18beta-glycyrrhetinic acid alleviates deoxynivalenol-induced hepatotoxicity by inhibiting GPX4-dependent ferroptosis.

Abstract

Deoxynivalenol (DON), a mycotoxin that severely contaminates agri-food products can cause hepatotoxicity. Ferroptosis is an iron-dependent form of cell death, and the liver is an important organ for iron accumulation. 18beta-glycyrrhetinic acid (GA) has anti-ferroptosis and hepatoprotective effects. This study aimed to investigate the role of ferroptosis in the protective effects of GA against DON-induced hepatotoxicity in HepG2 cells and mice. The in vitro results revealed that DON (0.4 μM) decreased GPX4, SLC7A11, GCLC, NQO1, and Nrf2 expression; promoted TFR-1 expression and MDA, 4-HNE, and total ROS production; accelerated GSH depletion; and enhanced lipid ROS accumulation and Fe(II) overload, leading to ferroptosis.
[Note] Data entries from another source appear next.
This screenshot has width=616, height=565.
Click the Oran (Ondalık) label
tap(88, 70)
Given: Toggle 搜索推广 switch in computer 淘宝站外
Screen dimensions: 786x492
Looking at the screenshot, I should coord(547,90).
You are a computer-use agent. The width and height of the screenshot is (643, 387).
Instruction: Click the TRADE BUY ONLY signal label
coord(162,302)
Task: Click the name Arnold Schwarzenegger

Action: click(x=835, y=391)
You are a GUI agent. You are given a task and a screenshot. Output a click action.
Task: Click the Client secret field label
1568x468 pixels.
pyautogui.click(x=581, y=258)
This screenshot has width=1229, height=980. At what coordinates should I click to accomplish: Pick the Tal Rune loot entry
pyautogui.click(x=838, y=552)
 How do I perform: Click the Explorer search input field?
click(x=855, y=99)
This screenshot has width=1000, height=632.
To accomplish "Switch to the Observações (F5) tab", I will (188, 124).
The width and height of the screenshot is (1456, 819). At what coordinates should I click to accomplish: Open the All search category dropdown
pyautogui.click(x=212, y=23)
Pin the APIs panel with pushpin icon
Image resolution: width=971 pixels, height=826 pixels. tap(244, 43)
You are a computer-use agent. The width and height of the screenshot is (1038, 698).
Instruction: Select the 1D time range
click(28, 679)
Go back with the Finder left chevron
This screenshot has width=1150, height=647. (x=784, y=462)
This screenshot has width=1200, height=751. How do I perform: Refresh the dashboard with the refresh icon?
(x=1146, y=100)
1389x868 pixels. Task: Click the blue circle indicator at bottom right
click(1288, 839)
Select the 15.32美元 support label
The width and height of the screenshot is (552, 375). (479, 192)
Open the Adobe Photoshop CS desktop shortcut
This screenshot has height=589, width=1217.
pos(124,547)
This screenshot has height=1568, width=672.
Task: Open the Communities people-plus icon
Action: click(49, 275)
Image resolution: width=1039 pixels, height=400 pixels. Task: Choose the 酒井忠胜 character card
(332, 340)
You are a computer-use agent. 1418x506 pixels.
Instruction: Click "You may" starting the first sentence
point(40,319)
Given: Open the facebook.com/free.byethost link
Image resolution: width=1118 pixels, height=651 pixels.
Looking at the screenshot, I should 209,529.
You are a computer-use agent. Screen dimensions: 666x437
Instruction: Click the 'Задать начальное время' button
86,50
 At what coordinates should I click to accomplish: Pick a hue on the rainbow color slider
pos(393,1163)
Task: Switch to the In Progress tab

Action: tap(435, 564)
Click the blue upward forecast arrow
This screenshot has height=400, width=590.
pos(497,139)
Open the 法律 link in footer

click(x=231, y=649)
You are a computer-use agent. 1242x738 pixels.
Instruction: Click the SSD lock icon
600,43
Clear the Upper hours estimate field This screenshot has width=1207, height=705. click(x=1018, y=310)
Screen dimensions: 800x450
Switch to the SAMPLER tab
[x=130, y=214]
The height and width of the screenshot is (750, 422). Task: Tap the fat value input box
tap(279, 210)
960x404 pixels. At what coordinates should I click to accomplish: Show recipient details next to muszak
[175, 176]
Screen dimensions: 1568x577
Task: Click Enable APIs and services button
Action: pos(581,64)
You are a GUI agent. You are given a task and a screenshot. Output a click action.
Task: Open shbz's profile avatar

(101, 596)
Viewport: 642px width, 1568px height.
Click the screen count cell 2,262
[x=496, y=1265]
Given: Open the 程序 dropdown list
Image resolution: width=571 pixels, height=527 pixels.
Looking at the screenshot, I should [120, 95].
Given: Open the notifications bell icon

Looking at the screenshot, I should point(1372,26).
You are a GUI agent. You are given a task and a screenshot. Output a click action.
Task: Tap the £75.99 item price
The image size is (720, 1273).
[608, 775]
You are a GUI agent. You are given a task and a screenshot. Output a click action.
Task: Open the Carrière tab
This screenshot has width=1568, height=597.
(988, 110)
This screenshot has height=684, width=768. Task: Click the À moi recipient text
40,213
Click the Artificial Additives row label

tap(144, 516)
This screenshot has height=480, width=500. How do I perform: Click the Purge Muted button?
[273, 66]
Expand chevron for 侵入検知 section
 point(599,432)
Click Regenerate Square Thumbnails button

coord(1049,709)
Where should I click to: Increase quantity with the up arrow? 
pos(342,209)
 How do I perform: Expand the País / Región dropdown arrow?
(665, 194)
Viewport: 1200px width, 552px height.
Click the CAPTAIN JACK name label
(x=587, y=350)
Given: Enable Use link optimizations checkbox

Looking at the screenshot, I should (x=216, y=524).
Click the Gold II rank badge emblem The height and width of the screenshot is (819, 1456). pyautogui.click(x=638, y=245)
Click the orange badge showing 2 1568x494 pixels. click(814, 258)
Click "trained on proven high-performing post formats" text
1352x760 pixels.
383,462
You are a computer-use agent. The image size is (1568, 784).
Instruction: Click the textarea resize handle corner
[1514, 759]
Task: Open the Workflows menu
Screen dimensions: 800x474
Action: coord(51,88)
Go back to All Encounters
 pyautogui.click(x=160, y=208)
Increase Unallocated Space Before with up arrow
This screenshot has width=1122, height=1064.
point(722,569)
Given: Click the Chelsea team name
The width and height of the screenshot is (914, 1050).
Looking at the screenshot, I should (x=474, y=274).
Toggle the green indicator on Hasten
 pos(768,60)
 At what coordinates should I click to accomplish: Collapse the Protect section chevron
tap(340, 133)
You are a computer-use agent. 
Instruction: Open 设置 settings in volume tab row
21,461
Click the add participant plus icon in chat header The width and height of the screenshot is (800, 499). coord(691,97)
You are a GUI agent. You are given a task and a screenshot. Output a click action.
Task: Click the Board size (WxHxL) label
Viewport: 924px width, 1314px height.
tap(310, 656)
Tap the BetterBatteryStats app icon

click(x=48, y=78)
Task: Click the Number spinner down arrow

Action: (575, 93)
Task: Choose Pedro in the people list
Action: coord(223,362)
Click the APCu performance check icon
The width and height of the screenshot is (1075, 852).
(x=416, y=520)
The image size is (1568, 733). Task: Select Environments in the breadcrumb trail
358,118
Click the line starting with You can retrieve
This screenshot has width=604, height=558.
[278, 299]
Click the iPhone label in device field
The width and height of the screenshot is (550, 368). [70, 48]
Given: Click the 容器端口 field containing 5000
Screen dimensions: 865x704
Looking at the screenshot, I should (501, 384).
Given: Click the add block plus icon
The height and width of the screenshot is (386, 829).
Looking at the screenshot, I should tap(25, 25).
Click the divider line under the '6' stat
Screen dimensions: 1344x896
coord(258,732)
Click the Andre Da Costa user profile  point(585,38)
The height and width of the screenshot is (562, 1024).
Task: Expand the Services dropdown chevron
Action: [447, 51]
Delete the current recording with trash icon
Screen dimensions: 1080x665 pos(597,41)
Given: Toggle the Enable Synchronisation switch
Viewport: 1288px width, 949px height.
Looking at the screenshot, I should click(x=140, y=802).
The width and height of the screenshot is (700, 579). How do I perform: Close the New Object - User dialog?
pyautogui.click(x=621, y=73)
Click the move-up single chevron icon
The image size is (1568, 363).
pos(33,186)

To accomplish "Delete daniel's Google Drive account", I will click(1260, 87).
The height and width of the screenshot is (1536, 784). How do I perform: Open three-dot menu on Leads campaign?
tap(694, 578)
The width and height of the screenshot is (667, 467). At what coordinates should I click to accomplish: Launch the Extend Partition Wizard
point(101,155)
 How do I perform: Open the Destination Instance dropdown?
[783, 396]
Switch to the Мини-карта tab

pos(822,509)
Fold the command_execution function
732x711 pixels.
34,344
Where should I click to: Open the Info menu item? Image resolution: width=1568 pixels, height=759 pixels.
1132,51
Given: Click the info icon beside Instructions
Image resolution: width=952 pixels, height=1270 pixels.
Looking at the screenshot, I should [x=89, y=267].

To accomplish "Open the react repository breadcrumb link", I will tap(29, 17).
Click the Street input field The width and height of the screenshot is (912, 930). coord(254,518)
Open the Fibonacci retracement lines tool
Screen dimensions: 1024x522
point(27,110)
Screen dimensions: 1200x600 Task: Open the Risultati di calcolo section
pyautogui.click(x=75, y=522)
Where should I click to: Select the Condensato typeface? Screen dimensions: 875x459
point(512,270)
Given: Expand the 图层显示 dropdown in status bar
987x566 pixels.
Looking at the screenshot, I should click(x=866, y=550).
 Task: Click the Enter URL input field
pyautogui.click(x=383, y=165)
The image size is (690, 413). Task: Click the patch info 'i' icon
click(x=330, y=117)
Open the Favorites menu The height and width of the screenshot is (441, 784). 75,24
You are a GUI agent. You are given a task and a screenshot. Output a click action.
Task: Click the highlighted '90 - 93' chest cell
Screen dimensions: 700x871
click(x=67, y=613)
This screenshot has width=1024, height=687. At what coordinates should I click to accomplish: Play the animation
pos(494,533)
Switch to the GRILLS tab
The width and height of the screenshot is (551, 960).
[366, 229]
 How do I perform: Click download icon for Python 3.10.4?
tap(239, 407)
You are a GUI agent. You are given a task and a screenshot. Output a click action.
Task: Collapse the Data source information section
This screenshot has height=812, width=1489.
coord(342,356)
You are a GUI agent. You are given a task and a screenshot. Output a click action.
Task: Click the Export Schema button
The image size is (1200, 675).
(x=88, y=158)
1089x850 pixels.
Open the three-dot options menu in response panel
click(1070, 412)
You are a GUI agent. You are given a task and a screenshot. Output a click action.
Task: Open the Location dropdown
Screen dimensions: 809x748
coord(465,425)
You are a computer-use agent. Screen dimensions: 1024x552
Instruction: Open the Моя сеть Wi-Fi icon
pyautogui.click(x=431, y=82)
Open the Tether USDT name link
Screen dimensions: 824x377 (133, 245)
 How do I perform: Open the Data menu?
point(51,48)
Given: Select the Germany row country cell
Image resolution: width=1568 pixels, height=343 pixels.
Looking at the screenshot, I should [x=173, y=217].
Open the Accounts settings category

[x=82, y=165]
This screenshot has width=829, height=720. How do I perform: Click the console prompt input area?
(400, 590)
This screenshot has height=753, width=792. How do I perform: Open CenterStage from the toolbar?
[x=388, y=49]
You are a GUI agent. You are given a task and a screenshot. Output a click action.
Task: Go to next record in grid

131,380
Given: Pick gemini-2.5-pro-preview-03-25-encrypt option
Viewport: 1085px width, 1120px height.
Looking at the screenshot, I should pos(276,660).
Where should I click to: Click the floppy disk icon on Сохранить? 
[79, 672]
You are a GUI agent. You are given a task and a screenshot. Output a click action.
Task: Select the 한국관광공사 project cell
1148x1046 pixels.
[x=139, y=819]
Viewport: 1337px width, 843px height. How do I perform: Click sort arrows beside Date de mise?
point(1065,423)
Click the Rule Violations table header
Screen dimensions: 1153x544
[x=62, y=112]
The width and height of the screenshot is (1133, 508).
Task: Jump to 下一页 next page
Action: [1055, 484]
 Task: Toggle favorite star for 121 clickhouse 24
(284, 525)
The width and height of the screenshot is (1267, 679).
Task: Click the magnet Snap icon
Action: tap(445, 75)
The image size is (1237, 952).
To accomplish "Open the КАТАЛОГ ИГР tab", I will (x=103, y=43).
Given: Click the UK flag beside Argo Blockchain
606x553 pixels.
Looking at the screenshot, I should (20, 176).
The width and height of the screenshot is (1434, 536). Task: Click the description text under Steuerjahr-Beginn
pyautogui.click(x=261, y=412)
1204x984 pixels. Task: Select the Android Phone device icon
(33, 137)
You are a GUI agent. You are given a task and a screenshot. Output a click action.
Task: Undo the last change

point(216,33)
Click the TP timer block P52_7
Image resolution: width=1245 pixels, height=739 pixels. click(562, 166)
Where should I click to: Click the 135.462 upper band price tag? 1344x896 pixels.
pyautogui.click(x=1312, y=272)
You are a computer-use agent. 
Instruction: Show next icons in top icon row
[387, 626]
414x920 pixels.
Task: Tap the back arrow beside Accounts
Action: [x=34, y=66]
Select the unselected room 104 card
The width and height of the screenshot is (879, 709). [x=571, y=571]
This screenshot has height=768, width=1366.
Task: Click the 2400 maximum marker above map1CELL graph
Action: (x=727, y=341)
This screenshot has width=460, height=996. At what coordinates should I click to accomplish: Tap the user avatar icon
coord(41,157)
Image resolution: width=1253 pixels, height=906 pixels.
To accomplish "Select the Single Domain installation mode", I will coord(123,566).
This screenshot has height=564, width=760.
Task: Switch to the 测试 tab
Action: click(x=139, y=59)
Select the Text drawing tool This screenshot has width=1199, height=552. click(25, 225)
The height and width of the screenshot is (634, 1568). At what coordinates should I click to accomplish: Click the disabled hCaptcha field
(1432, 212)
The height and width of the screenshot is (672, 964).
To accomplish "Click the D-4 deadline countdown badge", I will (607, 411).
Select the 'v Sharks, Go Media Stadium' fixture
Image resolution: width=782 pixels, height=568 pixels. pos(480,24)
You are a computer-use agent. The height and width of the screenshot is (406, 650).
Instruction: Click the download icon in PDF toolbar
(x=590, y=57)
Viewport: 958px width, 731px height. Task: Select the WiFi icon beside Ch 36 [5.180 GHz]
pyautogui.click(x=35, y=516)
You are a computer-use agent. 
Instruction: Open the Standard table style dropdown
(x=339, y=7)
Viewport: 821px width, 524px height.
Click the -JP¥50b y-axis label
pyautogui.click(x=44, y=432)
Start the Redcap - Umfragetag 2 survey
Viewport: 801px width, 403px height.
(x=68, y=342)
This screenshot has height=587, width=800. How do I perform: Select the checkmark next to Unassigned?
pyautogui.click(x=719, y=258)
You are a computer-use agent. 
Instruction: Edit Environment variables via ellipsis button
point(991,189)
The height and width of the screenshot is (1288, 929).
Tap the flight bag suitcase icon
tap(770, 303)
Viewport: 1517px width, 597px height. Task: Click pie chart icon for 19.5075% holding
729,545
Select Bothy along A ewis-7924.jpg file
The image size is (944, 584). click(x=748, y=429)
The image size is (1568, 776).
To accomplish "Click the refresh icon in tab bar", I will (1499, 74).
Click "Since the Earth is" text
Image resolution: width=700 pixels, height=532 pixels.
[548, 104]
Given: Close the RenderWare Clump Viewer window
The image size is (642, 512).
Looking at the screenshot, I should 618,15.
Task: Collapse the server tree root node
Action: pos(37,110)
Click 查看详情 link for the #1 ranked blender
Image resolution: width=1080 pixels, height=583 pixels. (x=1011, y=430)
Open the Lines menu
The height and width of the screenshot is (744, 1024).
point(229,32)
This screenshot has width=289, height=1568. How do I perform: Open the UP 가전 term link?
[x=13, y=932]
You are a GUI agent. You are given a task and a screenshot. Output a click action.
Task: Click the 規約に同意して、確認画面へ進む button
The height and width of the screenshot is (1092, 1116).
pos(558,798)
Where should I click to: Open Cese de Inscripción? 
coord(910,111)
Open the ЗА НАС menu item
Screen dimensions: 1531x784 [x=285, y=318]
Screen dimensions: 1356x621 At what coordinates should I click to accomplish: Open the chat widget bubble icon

Pre-treatment with GA (0.4 and 6 μM) reversed these changes and alleviated DON-induced ferroptosis, thereby increasing cell viability and proliferation. In vivo results also showed that GA (10 mg/kg bw) pre-administration attenuated DON (2 mg/kg bw)-induced mouse liver injury, in part by inhibiting ferroptosis through reducing mitochondrial damage and lipid peroxidation. In addition, GA prevented erastin- and RSL3-induced ferroptosis by promoting GPX4 and SLC7A11 expression. Altogether, GA attenuated DON-induced hepatotoxicity by preventing ferroptosis via activation of GPX4-dependent pathway. The findings of this study provide a theoretical basis for the prevention of food mycotoxin toxicity.